Molecule AI
API Protocol

Communication Rules

How communication topology is derived automatically from the org hierarchy — the hierarchy IS the access-control policy.

Communication Rules

The hierarchy IS the topology. There is no manual connection wiring — communication is derived automatically from the parent/child structure.

The Rules

DirectionAllowed?Example
Sibling <-> siblingYesMarketing <-> Developer PM
Parent -> child (PM delegates down)YesDeveloper PM -> Frontend Agent
Child -> parent (report up to PM)YesFrontend Agent -> Developer PM
Skip levels (grandchild -> grandparent)NoFrontend Agent -> Business Core
Cross-team (different parents)NoFrontend Agent -> Operations

Visual Example

Business Core
+-- Marketing          <--can talk--> Developer PM
+-- Developer PM       <--can talk--> Operations
|   +-- Frontend       <--can talk--> Backend
|   +-- Backend        <--can talk--> QA PM
|   +-- QA PM
|       +-- Auto Test  <--can talk--> Manual Review
|       +-- Manual Review
+-- Operations
  • Developer PM can talk to Marketing and Operations (siblings) AND down to Frontend, Backend, QA PM (its children)
  • Frontend can only talk to Backend and QA PM (siblings) and up to Developer PM (its parent)
  • Frontend cannot talk to Marketing, Business Core, or Operations
  • Auto Test can only talk to Manual Review (sibling) and up to QA PM (its parent)

Access Check

The platform validates every discovery request with a hierarchy check:

func CanCommunicate(callerID, targetID string) bool {
    caller := db.GetWorkspace(callerID)
    target := db.GetWorkspace(targetID)

    // siblings — same parent (including root-level where both have no parent)
    if caller.ParentID != nil && target.ParentID != nil &&
       *caller.ParentID == *target.ParentID {
        return true
    }
    // root-level siblings — both have no parent
    if caller.ParentID == nil && target.ParentID == nil {
        return true
    }

    // parent talking to child
    if caller.ID == target.ParentID {
        return true
    }

    // child talking up to parent
    if target.ID == caller.ParentID {
        return true
    }

    return false
}

GET /registry/discover/:id reads the caller's identity from the X-Workspace-ID header, runs CanCommunicate(), and returns 403 Forbidden if the caller isn't allowed.

Peer Discovery

Instead of a connections table, the platform derives reachable workspaces from the hierarchy:

GET /registry/:id/peers

Returns: siblings + children + parent (all workspaces this one can communicate with).

async def get_reachable_workspaces(workspace_id: str) -> list:
    ws = db.GetWorkspace(workspace_id)
    reachable = []

    # siblings — same parent
    if ws.parent_id:
        siblings = db.GetChildren(ws.parent_id)
        reachable += [s for s in siblings if s.id != workspace_id]

    # children — own sub-workspaces
    children = db.GetChildren(workspace_id)
    reachable += children

    # parent — can talk up
    if ws.parent_id:
        parent = db.GetWorkspace(ws.parent_id)
        reachable.append(parent)

    return reachable

What This Replaces

The hierarchy-based model removes several components:

RemovedReplaced by
workspace_connections tableparent_id on workspaces table
CONNECTION_CREATED / CONNECTION_REMOVED eventsWORKSPACE_EXPANDED / WORKSPACE_COLLAPSED events
/topology/connect endpointNesting via drag-into on canvas
Canvas edge drawing UIEdges auto-rendered from hierarchy
Workspace whitelist tableCanCommunicate() hierarchy check
Bundle connection definitionsBundle sub_workspaces array

Canvas Behavior

  • No edge drawing.

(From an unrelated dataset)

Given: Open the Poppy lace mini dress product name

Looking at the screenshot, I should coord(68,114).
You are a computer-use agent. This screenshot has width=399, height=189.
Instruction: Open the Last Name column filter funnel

Users don't wire workspaces — they nest them
  • Edges render automatically from parent/child relationships
  • The visual is a true org chart, not a flowchart
  • Dragging a workspace inside another workspace nests it as a sub-workspace

Why This Is Better

The org chart IS the access control policy. Simpler schema, simpler security, simpler canvas. No configuration drift between "who should talk to whom" and "who can talk to whom."